There is no data about us and our community within the UK though there is speculative data, on a global level that estimates that at least 19% of all transgender women are HIV positive. There is hardly any data about transgender men, and none that references anyone non-binary. The data can be reliably honed down to geographical specifics often showing a shameful picture about the treatment of transgender women of colour and transgender sex workers. The intersection of transgender identity and race is still woefully ignored in research, campaigns and funding.
The figure of 19% cannot be picked up and readily applied to us here in the UK with our greater legislative protections (Equality Act 2010) and our ‘free’ healthcare system. This isn’t the space to debate the strengths and weaknesses of the NHS, but we have to accept that we have a free healthcare system which many other countries simply don’t, and therefore in these countries transgender people have greater challenges in paying for any transition processes they may need or want to have.
This lack of UK specific knowledge and data doesn’t allow structures to be built systemically for our community. At best we have to use anecdotal evidence and incredibly small sample sizes of data to build a picture that doesn’t sustain funding or structural interventions, I know this from my work across the fields of education and sexual healthcare. It frustrates and angers me but worse it means that we do not know how to properly plan to engage, protect and serve our communities. This knowledge gap is the main driver for the creation of ‘Finding Our T Spot ‘a series of engagements and conversations that I am currently developing and delivering with funding from Paul Hamlyn Foundation. The first part of Finding Our T Spot is a film about the work of cliniQ a free holistic sexual health care and well-being service for Trans people. The second was the recent roundtable event held at pharmaceutical company Gilead, which specifically was designed to examine current research around the transgender community and sexual healthcare. Questions on the agenda included; what research do we need to make viable structural changes to improve sexual healthcare for all the transgender community including non-binary people? How and who should carry out the research?

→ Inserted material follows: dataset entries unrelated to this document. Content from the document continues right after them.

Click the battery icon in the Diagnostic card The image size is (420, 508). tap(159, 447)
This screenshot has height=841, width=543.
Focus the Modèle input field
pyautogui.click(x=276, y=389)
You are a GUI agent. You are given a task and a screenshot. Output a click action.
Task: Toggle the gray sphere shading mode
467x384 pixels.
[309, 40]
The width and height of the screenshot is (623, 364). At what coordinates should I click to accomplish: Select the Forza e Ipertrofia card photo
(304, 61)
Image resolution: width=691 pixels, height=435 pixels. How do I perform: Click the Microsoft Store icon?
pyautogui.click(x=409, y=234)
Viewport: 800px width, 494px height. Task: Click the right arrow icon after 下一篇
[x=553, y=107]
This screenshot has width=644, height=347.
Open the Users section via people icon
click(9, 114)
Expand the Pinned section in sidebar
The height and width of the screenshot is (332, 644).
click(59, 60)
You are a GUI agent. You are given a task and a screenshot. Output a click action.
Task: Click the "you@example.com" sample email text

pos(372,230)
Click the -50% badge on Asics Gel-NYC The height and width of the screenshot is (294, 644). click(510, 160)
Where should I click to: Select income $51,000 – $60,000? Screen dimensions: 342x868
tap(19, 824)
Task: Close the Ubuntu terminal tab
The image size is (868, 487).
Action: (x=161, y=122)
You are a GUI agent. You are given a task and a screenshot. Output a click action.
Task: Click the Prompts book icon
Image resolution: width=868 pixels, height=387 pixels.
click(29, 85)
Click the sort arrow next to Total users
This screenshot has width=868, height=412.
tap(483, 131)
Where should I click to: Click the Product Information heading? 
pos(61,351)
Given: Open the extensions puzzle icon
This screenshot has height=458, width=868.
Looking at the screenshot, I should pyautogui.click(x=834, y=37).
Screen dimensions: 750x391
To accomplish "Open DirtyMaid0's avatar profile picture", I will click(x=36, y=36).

cliniQ currently operates as a three hour clinic on a Wednesday evening within the rather wonderful 56 Dean Street. It is a vibrant, totally inclusive and diverse space which transgender people utilise as a vital part of their healthcare. But it is underfunded and overcrowded. We need a specific transgender sexual holistic healthcare centre and we need it urgently as funding is cut across the board and hopes of embedded transgender training modules float off down the river of austerity. We do have funding to deliver some outreach work through cliniQ but this is finite. One of the clear things to come out of the event was the paucity of quality in healthcare across the board for the transgender community. We know that Trans people are slipping between ever growing cracks and that there is a real inequality both in the delivery of healthcare and the quality of healthcare. A centre of excellence has never been more vital.
We are at the very beginning stages of building a greater capacity and remit for cliniQ, the team there are a few, utterly committed, longstanding professionals comprising therapists and sexual healthcare providers. Most importantly cliniQ is trans designed and trans led and is leading the way in providing care for this still, vulnerable community, despite ‘tipping points’ and greater legislative protections.. For example, at the clinic we still see clients present with AIDS defining illnesses that have been all but eliminated in other groups of people living with HIV. I feel utterly compelled to assist in the work to create more solid, inclusive and more holistic sexual healthcare for the transgender community.
I am one of the 19% of transgender women worldwide who is HIV positive, I understand this work inside out and am determined that other transgender people should not have to endure anything but equitable healthcare.